# Question Regarding Syndet Shampoo Bars :)



## kneeley (Nov 20, 2014)

Hi guys! I'm relatively new on these forums(you could say I'm a bit of a lurker) and I'm also fairly new to making my own cosmetics but so far I've had good success with what I've made. It's so much fun! 

I just wanted to ask any of the syndet makers out there(the sls free kind as it makes me dry and ichy*sad face*) a couple of things if that's ok. Sorry if this is posted in the wrong place... I'm not sure where syndet bars belong and I know they aren't a soap, but I figured I'd have the best chance of finding an answer here, sorry!

So far I've made 2 bars with 2 different forumlas based off of swifts recipes with a couple of minor changes. They've turned out nicely, but I just wanted to ask about the texture. How hard are they supposed to be exactly? Are they supposed to be a bit like a soap, a solid conditioner or super hard like lush bars? 

One of mine had more butters in, so is naturally a bit softer, and the other had less and is a bit harder... as expected. If I pick them up and hold them in between my thumb and fingers and try to squish... they don't thankfully, but they feel sort of greasy to touch. A little like how a lotion bar feels when it is warmed. Is this normal? They also make dents when I poke them with my nails but don't appear to be sweating as I can't see any beads on them.

The bar with the most butter has been sitting out for around 36 hours and the bar with less isn't even 24 hours old yet so I don't know if they need to cure more. Are they supposed to fully harden up? Or is it normal and I'm free to use it? I haven't used either yet btw. I really don't know what the hardness or texture is supposed to be like 

I would ask swift but she has the flu and I don't want to pester her at the mo.

Thanks so much guys and girls <3 *hugs*

Kneeley xx

Oh as a side note. Do any of you know where I can find some more syndet recipes to play around with? Or have any to share?
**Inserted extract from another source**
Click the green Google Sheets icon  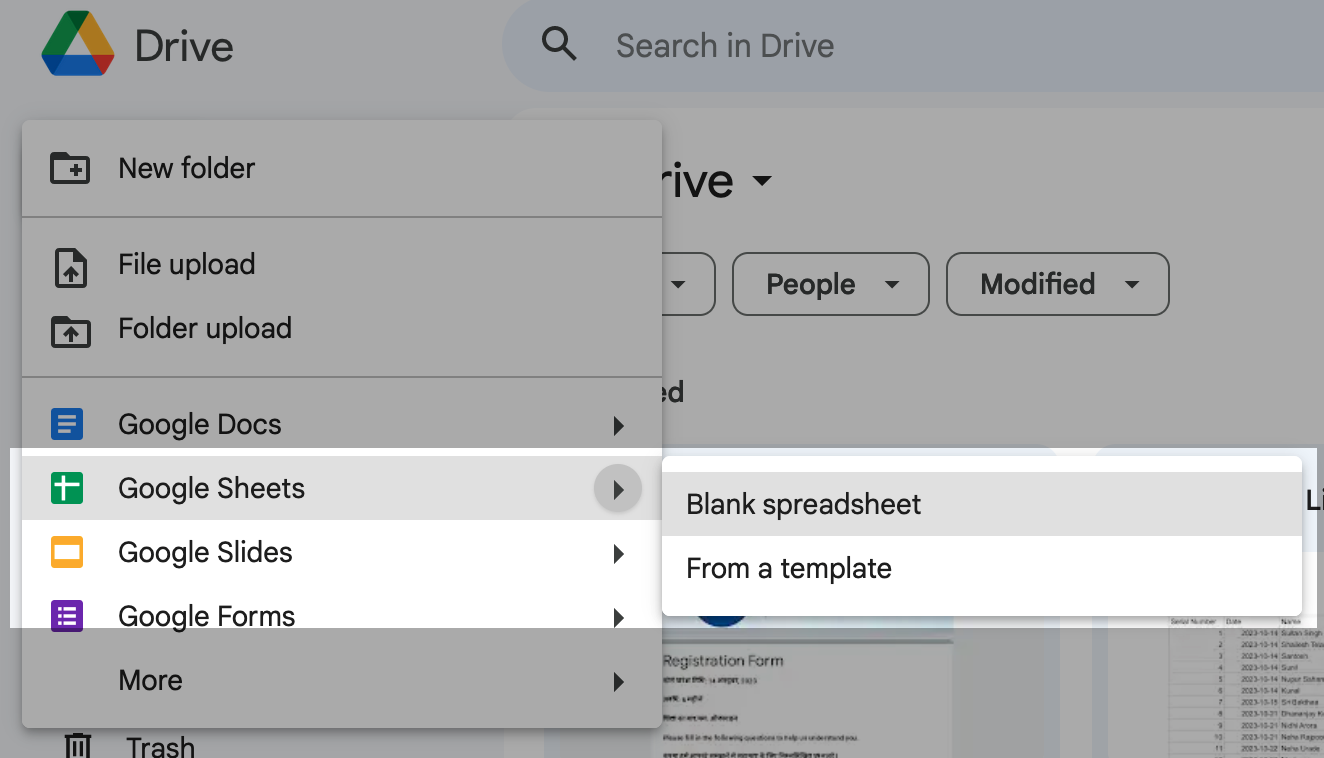pyautogui.click(x=67, y=489)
I'm only making for myself and my partner as I keep having a silly allergy to sls  Cracked skin isn't nice...


----------



## The Efficacious Gentleman (Nov 20, 2014)

If you struggle with sls recipes, why not try a good CP soap?

I am not an sls expert myself, but for those that are it will help if you post your recipe so that they can give feedback.


----------



## kneeley (Nov 20, 2014)

Hi there!  Sorry no I'm not using sls I'm using the slsa and sci combo that you can find on swifts blog(great site!).

Sorry for the short reply, I'm at work now but I'll be back in a couple of hours  

Kneeley xx


----------



## Susie (Nov 20, 2014)

I can't speak for anyone one else, but I started making soap for the same reason you are trying to make your own syndet bars.  Allergies to commercial soaps.  My "cure" was CP soap.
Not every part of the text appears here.